A las dos de la mañana, cuando bajé las escaleras, fui a avisar al centinela de que era yo la que iba a hacer ruido antes de meterme en la cocina. Freí un par de huevos, tres patatas y lo que había guardado de la prueba del cerdo para él, sonreí como una boba al verle devorar, y unas pocas horas después, nos levantamos como si el día anterior no hubiera pasado nada.

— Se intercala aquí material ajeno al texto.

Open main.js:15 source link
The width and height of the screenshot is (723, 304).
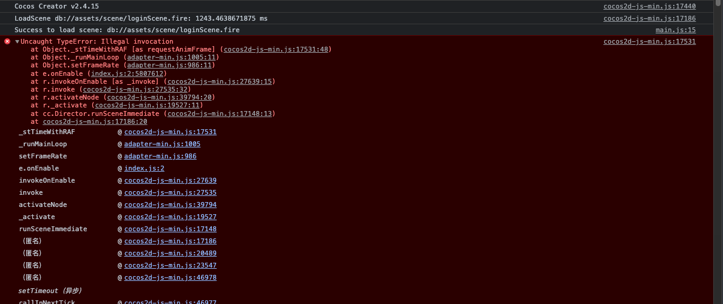(x=675, y=30)

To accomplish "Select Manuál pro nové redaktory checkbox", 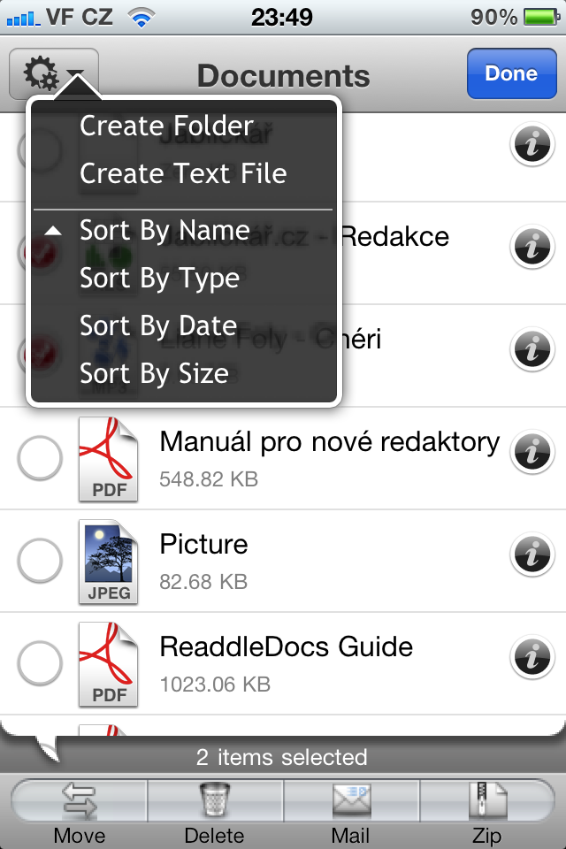I will click(x=40, y=458).
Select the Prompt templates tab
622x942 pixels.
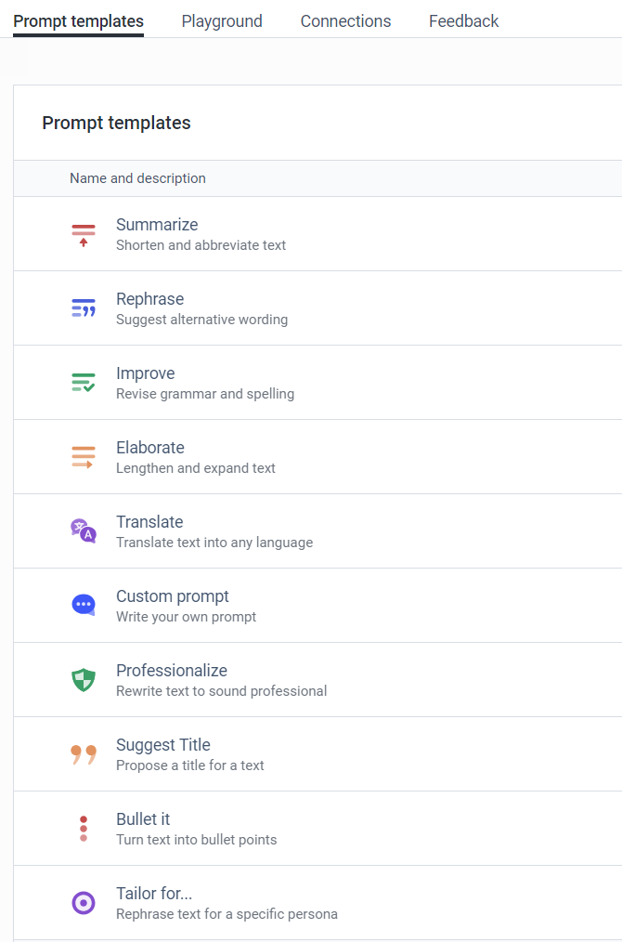(x=78, y=21)
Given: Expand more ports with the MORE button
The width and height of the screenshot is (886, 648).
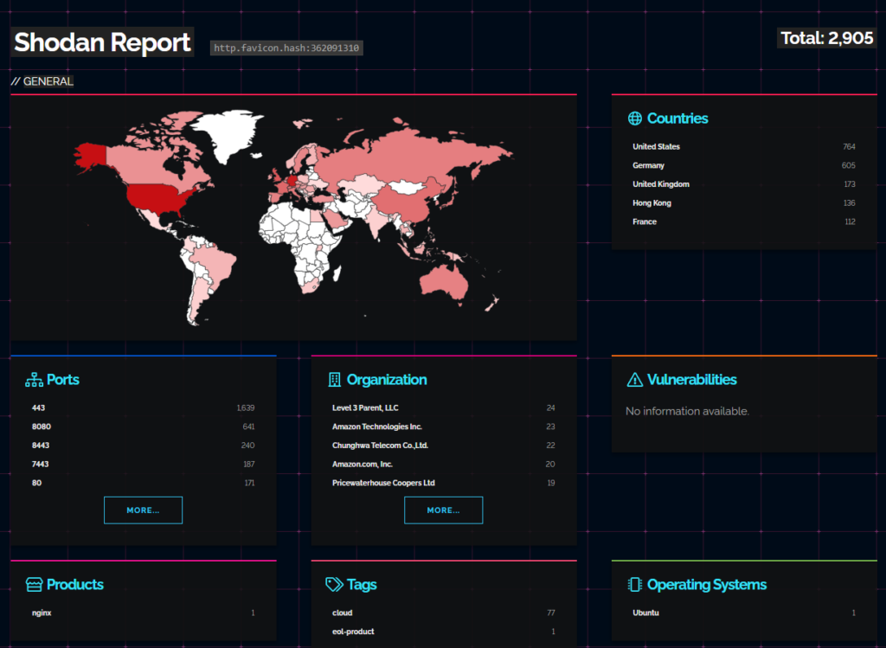Looking at the screenshot, I should (x=143, y=510).
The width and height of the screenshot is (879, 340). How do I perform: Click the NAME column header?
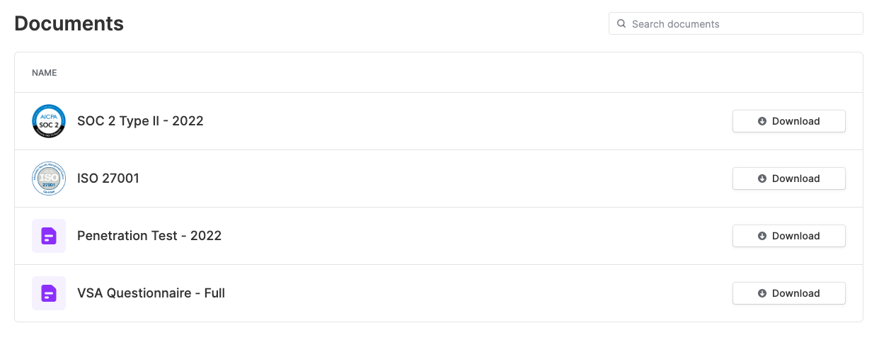coord(45,73)
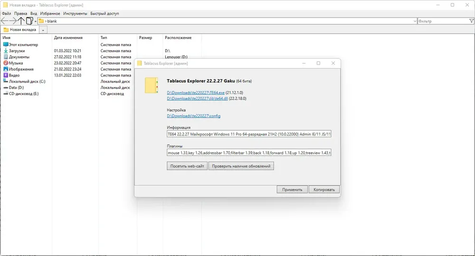This screenshot has height=256, width=475.
Task: Add a new tab with plus button
Action: 43,30
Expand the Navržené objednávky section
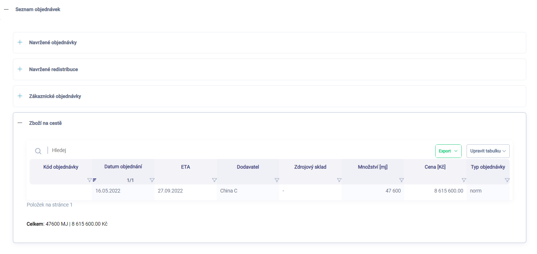This screenshot has height=254, width=537. click(x=20, y=42)
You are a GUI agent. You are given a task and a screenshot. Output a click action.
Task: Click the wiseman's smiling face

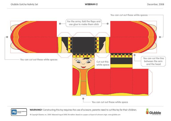[x=84, y=63]
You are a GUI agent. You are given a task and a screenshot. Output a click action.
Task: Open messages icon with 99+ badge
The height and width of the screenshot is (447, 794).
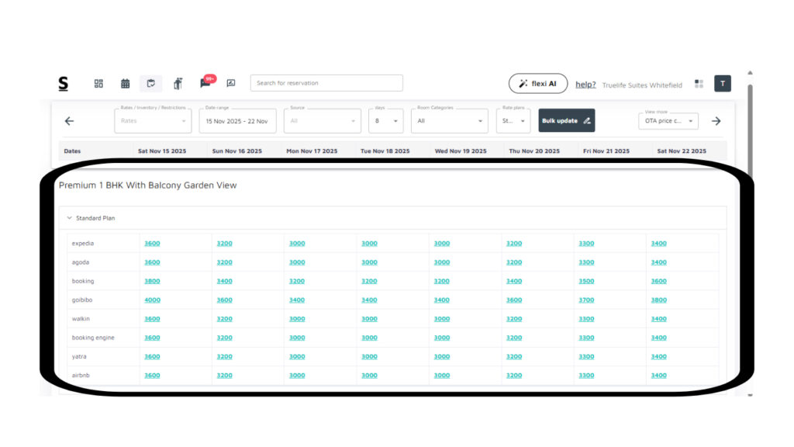pyautogui.click(x=205, y=83)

El que estaba comenzando sería mucho peor, sobre todo para mí, y sin embargo, al despertarme me sentí fuerte, casi eufórica, como si mi estado de ánimo ya dependiera solamente del ánimo del hombre que había dormido a mi lado. Los demás también se levantaron de buen humor, y con tanto apetito como el día anterior. Mientras les veía liquidar todo lo que iba poniendo encima de la mesa, volví a sentir la confusa satisfacción maternal que me había asaltado la mañana anterior, esa exaltación de las cosas pequeñas, pequeños elogios y grandes sonrisas, que puede llegar a convocar una tortilla de patatas, unas rebanadas de pan recién tostado, untado con tomate, aceite de oliva y sal, todo bien camuflado por unas lonchas de jamón, o una ensaladera de fruta fresca, recién pelada y cortada en trozos. Como había sobrado pan, aquel día también hice migas, con chorizo y torreznos, y eso fue lo que más les gustó. Se las comieron tan deprisa que les prometí hacer más al día siguiente, sin saber que aquella escena no volvería a repetirse, que ni ellos ni yo volveríamos a sentir esa clase de felicidad, tan elemental pero tan completa, en la misma casa, en mañanas más sombrías. Aún ignoraba eso, pero mientras les miraba, como mira una gallina a sus polluelos, me di cuenta de que me faltaba uno.